Polychaetes or bristle worms (Annelida) are one of the best represented invertebrate groups in marine environments worldwide. Although the reproductive biology and life histories of polychaetes from many marine and estuarine habitats are well documented, our knowledge of the reproduction and life cycles of deep-sea polychaetes is still far from comprehensive. Hyalinoeciinae, a subfamily of Onuphidae, one of the most dominant and successful tubicolous deep-sea polychaete families, are characterised by their peculiar lifestyle as free-living epibenthic species, as they protrude from their tubes in a caterpillar-like fashion known as epibenthic crawling. The reproductive biology, sexual strategies and developmental modes of Hyalinoecia spp. are largely unknown.
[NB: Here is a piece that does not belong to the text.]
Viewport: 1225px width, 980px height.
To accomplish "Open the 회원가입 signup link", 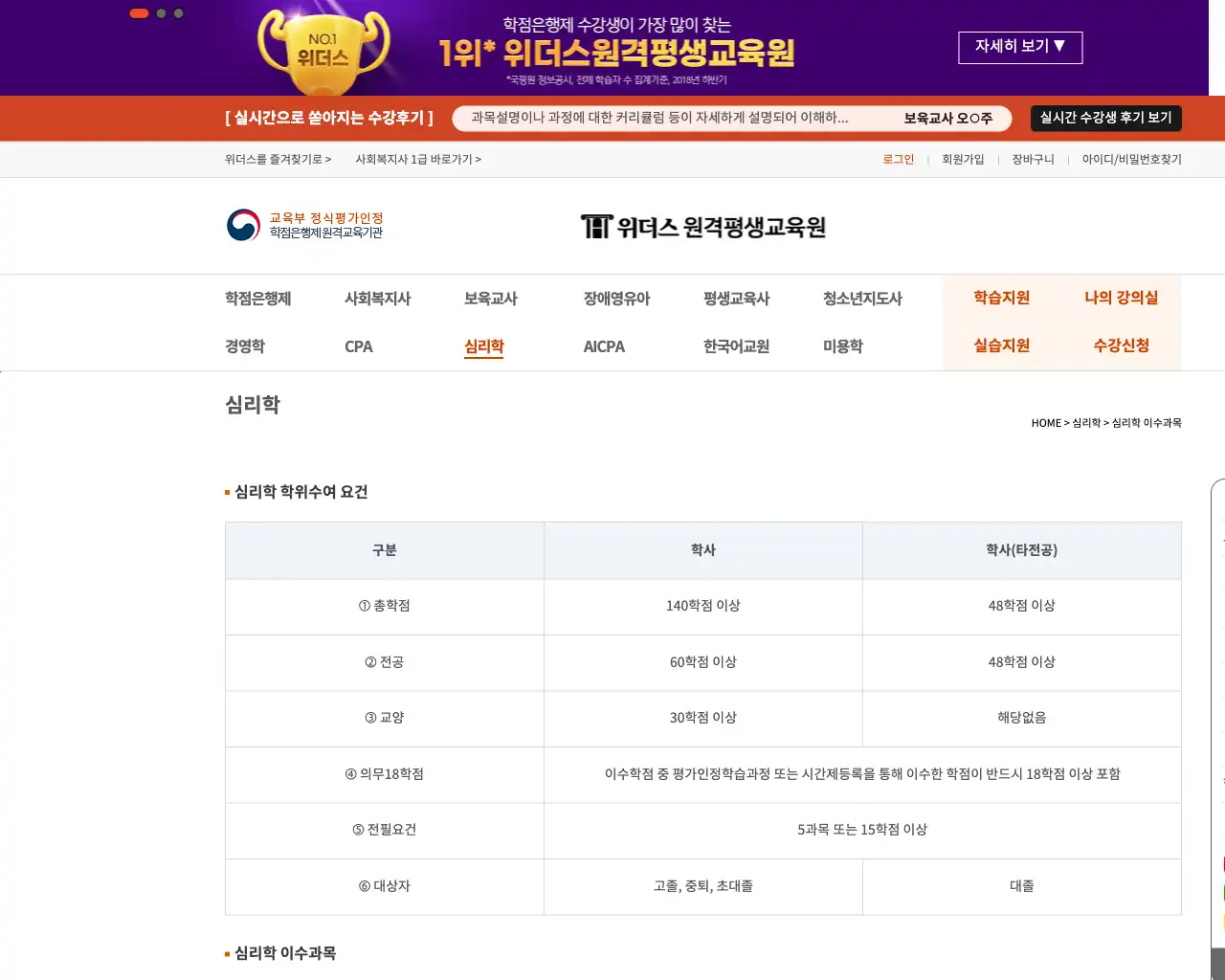I will coord(963,159).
We have studied quarterly samples of the East Atlantic deep-sea quill worm Hyalinoecia robusta Southward, 1977, collected during 2012–2013, from the adjacent slope of the Avilés submarine Canyons System (Bay of Biscay) at 1500 m depth. Here we report on the annual cycle, revealing that H. robusta is iteroparous, reproducing annually during a breeding season from early spring to summer. The performed histological study revealed that the species is a simultaneous hermaphrodite with a previous adolescent male phase. This is the first evidence of the occurrence of hermaphroditism in the subfamily Hyalinoeciinae. Mature sperm was of the ent-aquasperm type and was stored in modified nephridial chambers that develop into external papillae that may detach from the worm and act as spermatophores at the time of reproduction. In H. robusta, the egg fertilisation seems to occur within intersegmental dorsal openings of the worm body wall or inside the worm tube. This hypothesis is consistent with the finding of fertilised eggs and developing embryos attached to the body wall and/or inside the worm tube in some specimens. The herein reported H. robusta reproductive traits do not support their conspecificity with populations from outside North Atlantic Ocean. Thus, the name H. robusta may be hiding other deep-water Hyalinoecia species.